I think there are so many emotions on the loss of a child.

Beth, I'm so sorry for your loss and whish you blessings and peace as you now journey through your greif. I know how much this child ment to you and your family. Please continue taking care of yourself. Eat foods rich in iron (such as leafy greans) and keep your body well hydrated. It's very important right now for you to care for yourslef.

I appreciate you telling your story, I cried and nodded while reading your words. My heart is with you.

Pony, I'm going to start a thread for you here and respond.


----------



## XM (Apr 16, 2002)

Oh Beth,

I am so releived that this has actually has come to its conclusion for you, and you can start your healing journey. You and your tiny baby are in my thoughts.

XM


----------



## Zoe (Mar 28, 2002)

Dear Beth:

Thank you for sharing your story. You are a very strong woman to have been able to wait that long. I couldn't handle it.

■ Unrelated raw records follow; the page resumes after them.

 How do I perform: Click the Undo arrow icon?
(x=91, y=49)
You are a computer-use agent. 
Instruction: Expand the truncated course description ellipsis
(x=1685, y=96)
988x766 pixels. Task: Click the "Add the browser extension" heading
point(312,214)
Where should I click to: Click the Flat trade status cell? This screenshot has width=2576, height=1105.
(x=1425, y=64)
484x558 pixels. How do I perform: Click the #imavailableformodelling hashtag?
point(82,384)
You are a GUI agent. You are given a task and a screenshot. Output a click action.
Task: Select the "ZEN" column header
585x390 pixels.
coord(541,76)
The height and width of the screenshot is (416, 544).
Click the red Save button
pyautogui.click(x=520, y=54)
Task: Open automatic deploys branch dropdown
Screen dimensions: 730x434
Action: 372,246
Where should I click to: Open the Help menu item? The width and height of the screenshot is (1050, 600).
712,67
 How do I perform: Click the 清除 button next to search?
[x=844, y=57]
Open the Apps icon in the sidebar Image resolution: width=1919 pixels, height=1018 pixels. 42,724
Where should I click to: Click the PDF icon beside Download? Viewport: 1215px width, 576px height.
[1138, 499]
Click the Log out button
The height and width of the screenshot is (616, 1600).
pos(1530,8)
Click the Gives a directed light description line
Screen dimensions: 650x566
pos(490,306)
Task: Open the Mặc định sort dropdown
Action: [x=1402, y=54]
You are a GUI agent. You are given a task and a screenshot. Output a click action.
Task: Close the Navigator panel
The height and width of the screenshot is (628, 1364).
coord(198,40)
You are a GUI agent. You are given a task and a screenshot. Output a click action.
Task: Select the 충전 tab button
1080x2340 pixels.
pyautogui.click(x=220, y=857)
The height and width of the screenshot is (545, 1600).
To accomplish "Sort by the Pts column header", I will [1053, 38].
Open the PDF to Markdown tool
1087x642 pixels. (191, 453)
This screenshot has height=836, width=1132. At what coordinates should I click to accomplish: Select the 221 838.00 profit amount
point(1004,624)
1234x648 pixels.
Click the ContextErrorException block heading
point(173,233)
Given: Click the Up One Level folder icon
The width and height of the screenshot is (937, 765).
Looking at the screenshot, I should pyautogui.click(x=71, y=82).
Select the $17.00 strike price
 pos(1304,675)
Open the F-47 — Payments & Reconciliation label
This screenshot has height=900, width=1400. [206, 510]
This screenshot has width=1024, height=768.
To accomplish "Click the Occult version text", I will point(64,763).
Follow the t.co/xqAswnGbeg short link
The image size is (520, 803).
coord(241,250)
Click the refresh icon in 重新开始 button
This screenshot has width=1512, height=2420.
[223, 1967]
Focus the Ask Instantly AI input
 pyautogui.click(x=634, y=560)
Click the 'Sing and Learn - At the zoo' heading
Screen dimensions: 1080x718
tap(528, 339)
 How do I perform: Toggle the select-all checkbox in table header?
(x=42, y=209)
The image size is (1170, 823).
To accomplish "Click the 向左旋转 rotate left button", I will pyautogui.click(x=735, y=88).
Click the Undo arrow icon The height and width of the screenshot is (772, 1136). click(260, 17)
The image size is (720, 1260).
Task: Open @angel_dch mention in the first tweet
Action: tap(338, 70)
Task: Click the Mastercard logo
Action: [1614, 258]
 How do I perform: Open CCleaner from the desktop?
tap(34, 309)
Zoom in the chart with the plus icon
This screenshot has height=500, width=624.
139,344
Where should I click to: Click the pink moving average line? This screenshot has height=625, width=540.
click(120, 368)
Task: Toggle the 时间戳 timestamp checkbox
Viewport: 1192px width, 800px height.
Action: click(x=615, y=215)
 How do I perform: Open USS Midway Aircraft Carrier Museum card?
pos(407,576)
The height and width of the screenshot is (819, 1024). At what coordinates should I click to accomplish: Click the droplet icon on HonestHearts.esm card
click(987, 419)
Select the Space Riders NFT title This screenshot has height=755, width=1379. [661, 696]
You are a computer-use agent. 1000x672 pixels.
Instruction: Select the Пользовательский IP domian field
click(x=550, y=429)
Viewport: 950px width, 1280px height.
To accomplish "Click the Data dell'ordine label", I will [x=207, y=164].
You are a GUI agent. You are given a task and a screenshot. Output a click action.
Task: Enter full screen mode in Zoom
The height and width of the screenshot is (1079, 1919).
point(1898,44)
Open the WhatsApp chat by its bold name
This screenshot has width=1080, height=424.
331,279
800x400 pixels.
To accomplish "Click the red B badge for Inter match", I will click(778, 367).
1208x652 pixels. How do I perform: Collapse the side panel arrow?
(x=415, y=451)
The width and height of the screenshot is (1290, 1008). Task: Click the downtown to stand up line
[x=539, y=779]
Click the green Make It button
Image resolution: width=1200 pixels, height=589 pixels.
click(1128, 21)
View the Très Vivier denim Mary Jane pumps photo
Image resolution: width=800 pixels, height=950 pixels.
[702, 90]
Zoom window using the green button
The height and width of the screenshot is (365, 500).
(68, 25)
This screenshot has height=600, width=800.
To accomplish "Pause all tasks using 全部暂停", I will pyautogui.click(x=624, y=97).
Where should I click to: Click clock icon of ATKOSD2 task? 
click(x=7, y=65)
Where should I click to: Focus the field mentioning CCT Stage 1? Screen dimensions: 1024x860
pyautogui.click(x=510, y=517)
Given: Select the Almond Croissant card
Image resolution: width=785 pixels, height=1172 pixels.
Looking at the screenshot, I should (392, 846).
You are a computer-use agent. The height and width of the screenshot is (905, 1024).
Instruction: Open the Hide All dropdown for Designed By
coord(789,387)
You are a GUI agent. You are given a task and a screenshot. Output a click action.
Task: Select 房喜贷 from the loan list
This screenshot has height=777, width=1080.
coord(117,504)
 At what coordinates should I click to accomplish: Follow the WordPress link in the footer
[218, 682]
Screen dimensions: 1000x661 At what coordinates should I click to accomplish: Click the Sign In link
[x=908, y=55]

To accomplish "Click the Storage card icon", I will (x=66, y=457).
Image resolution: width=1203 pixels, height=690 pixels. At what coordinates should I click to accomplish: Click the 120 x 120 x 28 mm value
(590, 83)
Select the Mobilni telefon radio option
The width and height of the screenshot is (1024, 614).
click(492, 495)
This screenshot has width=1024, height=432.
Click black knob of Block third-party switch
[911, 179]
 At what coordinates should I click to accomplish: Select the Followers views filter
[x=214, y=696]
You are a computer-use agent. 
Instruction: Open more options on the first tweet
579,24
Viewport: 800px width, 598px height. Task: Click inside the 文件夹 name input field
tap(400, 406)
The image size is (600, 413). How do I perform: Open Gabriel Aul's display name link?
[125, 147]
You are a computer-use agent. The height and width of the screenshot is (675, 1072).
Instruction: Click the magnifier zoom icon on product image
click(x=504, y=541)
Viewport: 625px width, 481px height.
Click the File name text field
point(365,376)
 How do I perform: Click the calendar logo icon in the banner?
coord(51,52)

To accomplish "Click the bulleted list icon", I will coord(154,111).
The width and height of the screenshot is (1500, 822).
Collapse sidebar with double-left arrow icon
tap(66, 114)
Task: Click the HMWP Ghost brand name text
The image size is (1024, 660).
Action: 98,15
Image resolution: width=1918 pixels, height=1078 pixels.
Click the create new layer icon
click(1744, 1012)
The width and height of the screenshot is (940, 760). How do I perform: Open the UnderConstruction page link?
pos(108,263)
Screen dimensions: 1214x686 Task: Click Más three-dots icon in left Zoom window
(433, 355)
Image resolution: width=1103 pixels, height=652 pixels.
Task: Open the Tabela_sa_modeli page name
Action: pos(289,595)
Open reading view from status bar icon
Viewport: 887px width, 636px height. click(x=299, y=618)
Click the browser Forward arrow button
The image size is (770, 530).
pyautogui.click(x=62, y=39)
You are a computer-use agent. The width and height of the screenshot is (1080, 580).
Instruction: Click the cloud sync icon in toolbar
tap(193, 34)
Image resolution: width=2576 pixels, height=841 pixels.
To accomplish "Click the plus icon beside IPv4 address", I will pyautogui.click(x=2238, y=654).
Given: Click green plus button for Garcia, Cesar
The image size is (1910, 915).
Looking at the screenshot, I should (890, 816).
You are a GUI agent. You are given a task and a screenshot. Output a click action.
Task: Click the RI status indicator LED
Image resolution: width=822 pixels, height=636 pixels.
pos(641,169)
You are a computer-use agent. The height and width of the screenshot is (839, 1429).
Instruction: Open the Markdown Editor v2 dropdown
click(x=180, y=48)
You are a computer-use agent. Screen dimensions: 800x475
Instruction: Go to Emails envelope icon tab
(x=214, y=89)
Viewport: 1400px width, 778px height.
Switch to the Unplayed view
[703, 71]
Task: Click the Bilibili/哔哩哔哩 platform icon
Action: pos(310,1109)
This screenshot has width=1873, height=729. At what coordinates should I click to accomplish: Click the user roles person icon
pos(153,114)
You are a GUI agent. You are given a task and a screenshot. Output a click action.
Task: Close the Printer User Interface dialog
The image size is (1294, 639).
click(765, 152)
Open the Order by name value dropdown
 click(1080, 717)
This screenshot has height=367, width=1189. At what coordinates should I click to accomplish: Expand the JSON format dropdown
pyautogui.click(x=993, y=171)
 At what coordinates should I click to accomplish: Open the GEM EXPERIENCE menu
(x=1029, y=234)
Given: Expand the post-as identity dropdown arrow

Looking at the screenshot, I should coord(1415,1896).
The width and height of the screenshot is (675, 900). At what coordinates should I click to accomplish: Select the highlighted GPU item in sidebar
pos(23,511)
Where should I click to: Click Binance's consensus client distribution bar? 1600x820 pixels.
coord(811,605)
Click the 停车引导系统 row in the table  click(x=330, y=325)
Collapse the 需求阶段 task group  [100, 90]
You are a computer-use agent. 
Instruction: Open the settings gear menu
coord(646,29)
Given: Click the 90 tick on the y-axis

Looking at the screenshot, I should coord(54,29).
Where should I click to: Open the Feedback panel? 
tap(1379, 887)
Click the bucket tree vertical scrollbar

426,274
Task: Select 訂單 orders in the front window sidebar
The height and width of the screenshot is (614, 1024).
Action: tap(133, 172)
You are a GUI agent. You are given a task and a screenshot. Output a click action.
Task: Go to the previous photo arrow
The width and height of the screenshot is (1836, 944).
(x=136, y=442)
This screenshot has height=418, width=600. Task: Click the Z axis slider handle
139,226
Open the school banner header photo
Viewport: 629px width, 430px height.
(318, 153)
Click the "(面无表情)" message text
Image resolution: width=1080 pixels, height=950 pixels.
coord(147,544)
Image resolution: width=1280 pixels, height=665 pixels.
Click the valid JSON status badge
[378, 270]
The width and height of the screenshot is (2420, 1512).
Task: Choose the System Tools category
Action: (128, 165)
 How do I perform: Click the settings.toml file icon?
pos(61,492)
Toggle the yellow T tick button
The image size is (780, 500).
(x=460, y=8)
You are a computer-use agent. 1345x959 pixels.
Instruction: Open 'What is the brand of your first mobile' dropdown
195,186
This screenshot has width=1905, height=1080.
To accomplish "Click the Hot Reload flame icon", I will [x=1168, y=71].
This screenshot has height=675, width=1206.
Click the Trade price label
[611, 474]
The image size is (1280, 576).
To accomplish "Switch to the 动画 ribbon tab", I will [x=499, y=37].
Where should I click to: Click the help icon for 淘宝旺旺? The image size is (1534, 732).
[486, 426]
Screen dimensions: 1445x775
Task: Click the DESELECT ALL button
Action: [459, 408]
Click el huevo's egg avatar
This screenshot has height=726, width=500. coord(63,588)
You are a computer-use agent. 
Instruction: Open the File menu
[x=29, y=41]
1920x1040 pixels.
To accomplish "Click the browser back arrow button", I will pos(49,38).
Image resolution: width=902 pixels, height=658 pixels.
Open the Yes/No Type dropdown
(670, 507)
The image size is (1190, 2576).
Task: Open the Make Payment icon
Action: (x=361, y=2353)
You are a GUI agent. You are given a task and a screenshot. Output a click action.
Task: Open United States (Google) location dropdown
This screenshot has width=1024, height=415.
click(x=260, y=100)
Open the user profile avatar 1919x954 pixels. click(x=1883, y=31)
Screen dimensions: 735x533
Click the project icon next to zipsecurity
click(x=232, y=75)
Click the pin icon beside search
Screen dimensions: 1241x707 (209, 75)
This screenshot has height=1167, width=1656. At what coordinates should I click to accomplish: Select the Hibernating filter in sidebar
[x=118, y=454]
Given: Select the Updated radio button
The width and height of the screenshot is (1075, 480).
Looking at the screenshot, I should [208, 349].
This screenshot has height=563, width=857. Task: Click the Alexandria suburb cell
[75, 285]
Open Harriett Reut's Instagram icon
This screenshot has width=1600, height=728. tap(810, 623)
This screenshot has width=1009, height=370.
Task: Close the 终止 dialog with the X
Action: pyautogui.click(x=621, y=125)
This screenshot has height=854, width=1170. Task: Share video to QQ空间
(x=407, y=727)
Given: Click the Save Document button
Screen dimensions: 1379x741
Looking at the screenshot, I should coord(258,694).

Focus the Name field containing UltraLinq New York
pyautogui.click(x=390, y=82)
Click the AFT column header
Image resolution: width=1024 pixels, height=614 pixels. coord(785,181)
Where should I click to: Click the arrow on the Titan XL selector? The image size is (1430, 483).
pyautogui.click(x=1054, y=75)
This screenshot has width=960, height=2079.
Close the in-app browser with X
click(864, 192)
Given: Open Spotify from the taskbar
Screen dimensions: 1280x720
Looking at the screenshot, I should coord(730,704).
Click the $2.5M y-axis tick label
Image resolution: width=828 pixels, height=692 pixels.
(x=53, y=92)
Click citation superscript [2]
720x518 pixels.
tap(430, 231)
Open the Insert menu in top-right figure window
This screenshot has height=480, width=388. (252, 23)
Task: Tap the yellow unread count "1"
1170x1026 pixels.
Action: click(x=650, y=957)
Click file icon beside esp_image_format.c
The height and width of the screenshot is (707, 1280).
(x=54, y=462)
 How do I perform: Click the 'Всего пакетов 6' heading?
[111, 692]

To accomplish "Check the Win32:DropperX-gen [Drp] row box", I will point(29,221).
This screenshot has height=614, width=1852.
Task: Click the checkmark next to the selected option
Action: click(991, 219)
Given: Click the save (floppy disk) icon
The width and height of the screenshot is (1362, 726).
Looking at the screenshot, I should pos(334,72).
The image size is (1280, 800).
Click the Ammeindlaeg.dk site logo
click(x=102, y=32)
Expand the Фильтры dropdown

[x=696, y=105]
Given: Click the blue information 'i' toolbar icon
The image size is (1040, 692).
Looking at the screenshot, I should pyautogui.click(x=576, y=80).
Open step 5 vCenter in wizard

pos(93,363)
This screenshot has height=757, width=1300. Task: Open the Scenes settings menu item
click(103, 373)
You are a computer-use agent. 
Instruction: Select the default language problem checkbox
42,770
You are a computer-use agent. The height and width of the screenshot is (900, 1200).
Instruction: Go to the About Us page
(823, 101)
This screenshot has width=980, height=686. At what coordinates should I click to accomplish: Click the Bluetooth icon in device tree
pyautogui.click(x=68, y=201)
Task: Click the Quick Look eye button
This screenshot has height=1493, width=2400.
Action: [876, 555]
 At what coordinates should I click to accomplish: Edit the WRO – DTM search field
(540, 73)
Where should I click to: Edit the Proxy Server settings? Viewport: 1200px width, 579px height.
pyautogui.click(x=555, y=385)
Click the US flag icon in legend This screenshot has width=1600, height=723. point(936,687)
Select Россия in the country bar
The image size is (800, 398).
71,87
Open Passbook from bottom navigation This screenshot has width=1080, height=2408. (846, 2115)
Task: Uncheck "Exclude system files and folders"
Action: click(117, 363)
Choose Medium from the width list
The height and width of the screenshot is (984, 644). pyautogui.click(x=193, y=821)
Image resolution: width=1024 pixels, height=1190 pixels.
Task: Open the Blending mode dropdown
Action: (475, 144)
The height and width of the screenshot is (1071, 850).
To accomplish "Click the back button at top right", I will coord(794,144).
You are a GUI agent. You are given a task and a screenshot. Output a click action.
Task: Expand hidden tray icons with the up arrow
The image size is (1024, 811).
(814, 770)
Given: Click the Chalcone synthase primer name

You and your family are in my prayers. If you need anything, you know where to come. I'm sorry for your loss.

Zoe


----------



## lamplighter (Nov 20, 2001)

thank you dear friends for your thoughts and prayers. I am grateful for your care and healing energy that reaches my familyand me through the mothering boards.

I am still having blood tests weekly to make sure my HCG levels return to 5 or below. as of last Friday they were at 147. If they don't return to 5 then that means that there is still some tissue in my uterus ( or as my midwives call it "products of conception"). then that means probably having a D&C, so I am not totally through with this, I am trying to stay strong. But I can get impatient. And Dh and I would like to try again.....maybe in the fall. but I want to have several cycles before I try again, so I must let this all happen in God's time.

Thank you all again for your wonderful loving hearts and your continuing support.

many blessings,
beth


----------



## Ms. Mom (Nov 18, 2001)

Beth, please continue to be gentle with yourself. It sounds like everything is happening normally and your midwife seems to be very informed. I'm glad for that and for you.

Continue to lean on others, your body and mind have been through a very difficult ordeal and you need time to heal physically and emotionally. It's hard, now because this is all becoming so real to you. But you really do need to care for yourself.

I'll light a candle tonight for your dear baby and hold you both in my thoughs.


----------



## laralou (Nov 27, 2001)

Beth, I am so sorry. I can't even imagine how hard this must have been for you. I will be thinking of you often and wishing you the best for the future.

You were so kind to me and I wish there was some way I could give you some kindness in return.

Lara


----------



## onehipmomma (Nov 19, 2001)

((((Beth))))

I am so sorry for the loss of your baby. thank you for sharing your story. I hope that you find peace and comfort during this time.

I went through a similar situation and felt so alone. I wish that I had been able to read a post like yours. I know that there are other moms out there who will benefit from your story. Thank you again for sharing with us.

Christina


----------